Forty years ago, the U.S. outlawed the sale of small turtles as pets because they harbor salmonella, a bacterium that causes a highly unpleasant and occasionally deadly illness in humans.
Now salmonella infections tied to the tiny critters are back, public health officials reported Wednesday in the journal Pediatrics. From May 2011 through September 2013, turtle-associated salmonella was linked to eight outbreaks across 41 states, Washington, D.C. and Puerto Rico, covering 473 illnesses. Some 28 percent of those sickened had to be hospitalized.
Back in the early 1970s, before the FDA ban, catching salmonella from pet turtles was a big problem, with an estimated 280,000 infections per year, mostly in little kids. So if you were around then, you may know about the link between turtles and the bacterium that is now more commonly known for contaminating chicken in the food chain.
But with the passage of time, fewer people are aware of the need to be very careful with hygiene when handling reptiles or amphibians. When public health investigators interviewed 95 patients during the recent outbreaks, only 15 percent knew reptiles were tied to salmonella.
It's still illegal to sell or distribute turtles with shells less than four inches long as pets. (It's okay to sell them for export or for exhibition or educational purposes.) Sales are mostly by vendors at street fairs, outside sporting events, and at flea markets rather than traditional retailers, which makes it hard for the FDA enforce the law. Some of the turtles in one outbreak reported in the study were traced back to a souvenir shop in Florida.

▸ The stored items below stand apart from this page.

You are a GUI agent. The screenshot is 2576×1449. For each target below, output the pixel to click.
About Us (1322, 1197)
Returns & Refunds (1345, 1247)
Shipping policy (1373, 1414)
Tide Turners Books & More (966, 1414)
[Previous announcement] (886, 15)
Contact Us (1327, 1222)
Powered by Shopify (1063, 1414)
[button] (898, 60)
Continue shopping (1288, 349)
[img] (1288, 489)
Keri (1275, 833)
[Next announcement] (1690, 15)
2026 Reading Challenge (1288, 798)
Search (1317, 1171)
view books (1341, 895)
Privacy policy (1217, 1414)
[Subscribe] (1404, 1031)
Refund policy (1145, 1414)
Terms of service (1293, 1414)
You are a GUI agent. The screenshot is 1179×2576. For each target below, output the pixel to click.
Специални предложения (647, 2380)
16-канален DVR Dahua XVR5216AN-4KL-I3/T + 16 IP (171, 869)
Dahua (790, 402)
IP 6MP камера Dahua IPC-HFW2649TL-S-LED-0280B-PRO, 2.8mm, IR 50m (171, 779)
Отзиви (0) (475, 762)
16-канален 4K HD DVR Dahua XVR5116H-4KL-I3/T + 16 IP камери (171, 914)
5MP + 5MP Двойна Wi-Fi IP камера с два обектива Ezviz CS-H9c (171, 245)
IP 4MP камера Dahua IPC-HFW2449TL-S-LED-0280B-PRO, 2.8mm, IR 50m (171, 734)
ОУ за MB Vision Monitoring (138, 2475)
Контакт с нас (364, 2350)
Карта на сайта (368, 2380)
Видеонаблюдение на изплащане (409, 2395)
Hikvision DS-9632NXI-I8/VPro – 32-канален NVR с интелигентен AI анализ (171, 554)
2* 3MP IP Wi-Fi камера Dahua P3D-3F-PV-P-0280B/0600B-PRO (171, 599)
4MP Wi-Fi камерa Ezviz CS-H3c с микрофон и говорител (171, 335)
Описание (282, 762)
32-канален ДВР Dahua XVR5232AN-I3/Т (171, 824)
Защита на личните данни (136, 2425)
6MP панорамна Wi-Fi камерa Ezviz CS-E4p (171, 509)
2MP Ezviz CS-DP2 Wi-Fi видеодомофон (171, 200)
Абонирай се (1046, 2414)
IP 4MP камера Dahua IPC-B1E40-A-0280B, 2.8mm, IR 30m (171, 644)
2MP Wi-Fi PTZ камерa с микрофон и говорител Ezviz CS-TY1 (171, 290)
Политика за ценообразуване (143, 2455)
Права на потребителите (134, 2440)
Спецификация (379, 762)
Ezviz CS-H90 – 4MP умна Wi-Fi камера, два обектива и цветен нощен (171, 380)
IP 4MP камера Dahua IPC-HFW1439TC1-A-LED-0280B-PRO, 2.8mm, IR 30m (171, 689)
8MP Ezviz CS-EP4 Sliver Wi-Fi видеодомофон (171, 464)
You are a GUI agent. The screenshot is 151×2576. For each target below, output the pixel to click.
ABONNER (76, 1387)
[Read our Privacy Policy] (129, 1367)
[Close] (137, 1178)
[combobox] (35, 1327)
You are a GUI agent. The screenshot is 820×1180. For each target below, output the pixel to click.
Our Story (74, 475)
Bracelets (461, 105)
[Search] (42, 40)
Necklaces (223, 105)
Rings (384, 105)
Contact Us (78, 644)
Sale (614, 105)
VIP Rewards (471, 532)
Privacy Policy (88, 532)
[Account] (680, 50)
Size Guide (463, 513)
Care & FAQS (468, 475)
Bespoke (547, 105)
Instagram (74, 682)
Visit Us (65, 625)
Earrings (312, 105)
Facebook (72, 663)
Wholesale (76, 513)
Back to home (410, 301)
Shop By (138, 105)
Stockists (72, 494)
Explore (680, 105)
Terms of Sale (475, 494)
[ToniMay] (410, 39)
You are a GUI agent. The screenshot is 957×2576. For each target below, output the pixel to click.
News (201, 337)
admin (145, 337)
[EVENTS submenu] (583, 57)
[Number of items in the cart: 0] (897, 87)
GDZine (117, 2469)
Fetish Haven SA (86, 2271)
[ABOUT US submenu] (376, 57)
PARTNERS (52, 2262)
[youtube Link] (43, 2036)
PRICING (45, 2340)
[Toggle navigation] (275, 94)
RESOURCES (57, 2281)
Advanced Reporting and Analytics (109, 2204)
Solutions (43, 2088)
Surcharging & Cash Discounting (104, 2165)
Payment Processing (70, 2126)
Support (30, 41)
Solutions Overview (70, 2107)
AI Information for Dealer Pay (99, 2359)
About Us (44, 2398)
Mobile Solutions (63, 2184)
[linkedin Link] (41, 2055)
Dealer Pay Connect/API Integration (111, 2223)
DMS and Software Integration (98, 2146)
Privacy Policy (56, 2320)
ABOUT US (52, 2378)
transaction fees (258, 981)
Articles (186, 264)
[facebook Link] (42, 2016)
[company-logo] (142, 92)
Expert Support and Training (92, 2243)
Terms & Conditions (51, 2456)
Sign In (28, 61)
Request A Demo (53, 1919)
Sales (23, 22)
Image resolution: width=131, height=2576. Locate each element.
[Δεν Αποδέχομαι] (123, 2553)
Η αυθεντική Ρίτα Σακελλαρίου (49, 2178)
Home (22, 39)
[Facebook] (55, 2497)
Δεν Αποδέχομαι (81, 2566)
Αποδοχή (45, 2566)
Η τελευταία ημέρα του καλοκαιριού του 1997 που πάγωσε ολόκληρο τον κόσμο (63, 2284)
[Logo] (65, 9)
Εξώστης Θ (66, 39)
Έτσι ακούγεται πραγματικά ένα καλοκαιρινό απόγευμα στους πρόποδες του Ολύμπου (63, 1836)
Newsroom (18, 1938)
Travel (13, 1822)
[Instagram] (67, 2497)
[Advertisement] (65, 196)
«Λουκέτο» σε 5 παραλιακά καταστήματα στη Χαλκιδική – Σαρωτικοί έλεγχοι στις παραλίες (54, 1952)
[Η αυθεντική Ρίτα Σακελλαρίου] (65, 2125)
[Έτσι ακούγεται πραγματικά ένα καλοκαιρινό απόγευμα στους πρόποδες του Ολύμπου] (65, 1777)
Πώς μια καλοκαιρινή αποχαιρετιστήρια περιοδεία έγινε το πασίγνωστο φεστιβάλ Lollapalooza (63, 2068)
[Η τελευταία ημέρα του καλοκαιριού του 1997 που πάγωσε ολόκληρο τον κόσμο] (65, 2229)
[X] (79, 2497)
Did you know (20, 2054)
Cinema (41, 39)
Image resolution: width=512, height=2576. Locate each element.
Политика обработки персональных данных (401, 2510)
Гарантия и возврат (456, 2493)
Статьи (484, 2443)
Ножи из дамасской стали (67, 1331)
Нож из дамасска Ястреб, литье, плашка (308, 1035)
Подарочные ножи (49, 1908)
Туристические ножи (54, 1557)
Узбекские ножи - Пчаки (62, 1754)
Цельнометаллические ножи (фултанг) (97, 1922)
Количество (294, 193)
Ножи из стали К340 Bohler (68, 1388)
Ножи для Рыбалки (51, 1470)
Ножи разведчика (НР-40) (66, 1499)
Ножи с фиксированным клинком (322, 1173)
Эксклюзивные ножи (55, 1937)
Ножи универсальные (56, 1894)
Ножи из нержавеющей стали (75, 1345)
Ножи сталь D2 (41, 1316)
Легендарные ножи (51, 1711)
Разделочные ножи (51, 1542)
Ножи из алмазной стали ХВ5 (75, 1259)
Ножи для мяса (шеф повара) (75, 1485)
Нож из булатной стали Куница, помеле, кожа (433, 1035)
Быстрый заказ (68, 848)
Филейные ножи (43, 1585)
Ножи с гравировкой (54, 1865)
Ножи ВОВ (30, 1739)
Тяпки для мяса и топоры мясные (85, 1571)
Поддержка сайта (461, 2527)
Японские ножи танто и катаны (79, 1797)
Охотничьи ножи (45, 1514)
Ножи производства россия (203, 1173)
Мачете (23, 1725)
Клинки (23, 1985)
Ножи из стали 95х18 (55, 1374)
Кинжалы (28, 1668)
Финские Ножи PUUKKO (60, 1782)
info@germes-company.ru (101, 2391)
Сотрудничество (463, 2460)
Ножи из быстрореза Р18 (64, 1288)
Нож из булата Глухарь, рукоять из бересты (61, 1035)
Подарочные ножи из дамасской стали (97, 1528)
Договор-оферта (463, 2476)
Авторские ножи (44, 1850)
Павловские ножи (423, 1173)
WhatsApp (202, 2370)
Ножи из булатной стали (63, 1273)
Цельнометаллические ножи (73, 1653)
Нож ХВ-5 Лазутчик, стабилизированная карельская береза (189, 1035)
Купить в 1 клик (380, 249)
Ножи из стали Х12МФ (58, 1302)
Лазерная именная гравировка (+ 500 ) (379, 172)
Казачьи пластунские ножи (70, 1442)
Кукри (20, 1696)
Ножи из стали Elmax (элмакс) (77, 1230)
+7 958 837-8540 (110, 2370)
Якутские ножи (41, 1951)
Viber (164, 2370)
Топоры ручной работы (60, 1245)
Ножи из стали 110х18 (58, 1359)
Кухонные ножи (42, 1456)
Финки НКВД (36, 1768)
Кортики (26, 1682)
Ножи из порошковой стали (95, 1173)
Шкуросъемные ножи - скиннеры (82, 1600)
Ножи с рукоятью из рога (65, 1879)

"They're being sold all over the U.S.," says Susan Tellem, executive director and co-founder of , based in Malibu, Calif. "People sell them for $10 in a plastic bag full of water."
Most of those who fell ill in the reported outbreaks were younger than 5. That's not surprising, since children are more susceptible to salmonella infection and small turtles are "small, cute and can fit into kids' mouths," says Maroya Walters, an epidemiologist at the Centers for Disease Control and Prevention and an author of the paper. Hispanics were disproportionately affected, though the researchers don't know why.
Some of the patients in the outbreaks reported having kissed a turtle. But you don't even need to get to first base to increase your risk of catching salmonella, which is a normal inhabitant of the reptilian gut. You can catch it by being splashed with water from the tank of an infected turtle. Or by touching surfaces exposed to turtles or their poop, as might happen if a pet turtle roams freely through the house or if its waste is dumped in the bathroom or kitchen sink.
"We treat every single turtle as if it's infected with salmonella," says Tellem. That means washing her hands with antibacterial soap any time she handles a turtle or anything it touches. She recommends households with children under 13 don't get turtles of any kind, because of the health risk and because kids often become bored with the animals, leading many turtles to be abandoned. The CDC says kids younger than 5 or those with weakened immune systems shouldn't touch amphibians or reptiles.
Turtles aren't the only pets that have been recently associated with salmonella outbreaks. Among the culprits: hedgehogs, tiny frogs and backyard chickens.
People don't understand that turtles can "appear perfectly happy, healthy and clean" and still carry salmonella, says Casey Barton Behravesh, a veterinarian with the CDC and an author of the study.